What’s the job? It’s like nothing I’ve ever done before. In fact, if you had told my childhood self that this is what I’d be doing in midlife, I would have run in terror.
I am going to learn to sell cars.
Yes. It’s true. I was a computer scientist and then I was an amateur chicken farmer (with ten hens in the city) and now I am going to learn to sell cars.
What can I say? I like variety.
Why am I doing this? Let me explain.
On the board that describes my vision, you’ll find this sentence:
“Become a master saleswoman and a master networker”.
It’s an important part of the vision because if I can do these things then I can teach other people to do them. That’s important because if you want a particular kind of life and occupation, it helps a whole lot to have good sales skills. That holds true whether you are trying to sell your skillset into a dream job or if you’re trying to sell a product or service.
I want to teach you how to do that, but first I have to learn it myself.
Sales & Marketing
What do you know about this topic? If I ask you this question, could you answer?

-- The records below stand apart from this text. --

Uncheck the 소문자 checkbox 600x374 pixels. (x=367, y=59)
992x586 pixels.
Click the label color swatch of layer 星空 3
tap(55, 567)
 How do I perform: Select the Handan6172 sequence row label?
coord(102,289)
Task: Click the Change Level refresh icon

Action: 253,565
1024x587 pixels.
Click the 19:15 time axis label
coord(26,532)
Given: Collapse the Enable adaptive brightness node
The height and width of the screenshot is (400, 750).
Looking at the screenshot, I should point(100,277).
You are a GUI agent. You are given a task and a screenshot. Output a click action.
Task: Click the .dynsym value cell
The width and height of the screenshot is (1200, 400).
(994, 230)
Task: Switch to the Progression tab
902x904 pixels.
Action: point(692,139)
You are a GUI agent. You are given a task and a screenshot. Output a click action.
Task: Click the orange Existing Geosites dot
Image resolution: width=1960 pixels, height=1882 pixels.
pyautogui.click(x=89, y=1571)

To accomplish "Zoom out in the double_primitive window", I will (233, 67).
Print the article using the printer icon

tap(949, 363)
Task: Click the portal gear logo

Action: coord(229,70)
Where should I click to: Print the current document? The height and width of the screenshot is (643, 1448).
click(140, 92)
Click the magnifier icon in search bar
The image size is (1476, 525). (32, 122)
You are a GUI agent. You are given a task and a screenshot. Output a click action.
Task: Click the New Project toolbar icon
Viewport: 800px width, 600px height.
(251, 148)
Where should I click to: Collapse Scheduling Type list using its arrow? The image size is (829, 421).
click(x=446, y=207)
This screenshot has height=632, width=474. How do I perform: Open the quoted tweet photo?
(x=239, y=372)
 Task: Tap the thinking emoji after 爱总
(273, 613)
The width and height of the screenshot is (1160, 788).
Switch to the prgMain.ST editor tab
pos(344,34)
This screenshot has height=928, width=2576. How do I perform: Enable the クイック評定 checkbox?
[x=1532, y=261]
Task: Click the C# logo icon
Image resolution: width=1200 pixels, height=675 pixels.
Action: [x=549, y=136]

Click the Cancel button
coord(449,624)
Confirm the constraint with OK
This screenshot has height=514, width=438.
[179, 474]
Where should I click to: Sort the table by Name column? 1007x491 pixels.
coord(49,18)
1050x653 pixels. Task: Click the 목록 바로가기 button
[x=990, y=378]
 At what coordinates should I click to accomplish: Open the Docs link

“What’s the difference between sales and marketing?”
Sales differs from marketing, but not so much as we often think. Sonia Simone of Copyblogger recently posted a good article about the relationship between the two. You still need both, even if you are doing business entirely online.
You could say that marketing builds the relationship between the business and the prospective customer. Marketing makes the first impression and builds trust.
Sales gets into the details. What does the customer need? How can we solve the problem?
Now I want to know more.
I took a job with an auto sales consultant this past week. It’s not a dealership; it’s a business that helps people figure out the best car and financing option for their situation and then matches them up with the right vehicle.
Why auto sales? It’s certainly not because I love cars. I’ve only owned a total of 3 cars in the last 30 years and one of them was inherited.
I chose auto sales because I’ve done a lot of networking and met a lot of people. I’ve noted that auto sales consultants and brokers really know their marketing and sales.
In fact, I bought my most recent car from a broker and it was the best car-buying experience I’d ever had. It wasn’t an adversarial relationship. The broker was on my side.
I want to learn how brokers do this. They build relationships with people, find out their problems and offer to solve them. Once the sale is complete, a good salesperson follows up and stays in touch. They make themselves a community resource.
Are you wondering what this is going to be like? Can a computer scientist/amateur chicken farmer learn to to sell cars? Will she be able to talk to human beings? Will she bring chickens into the office?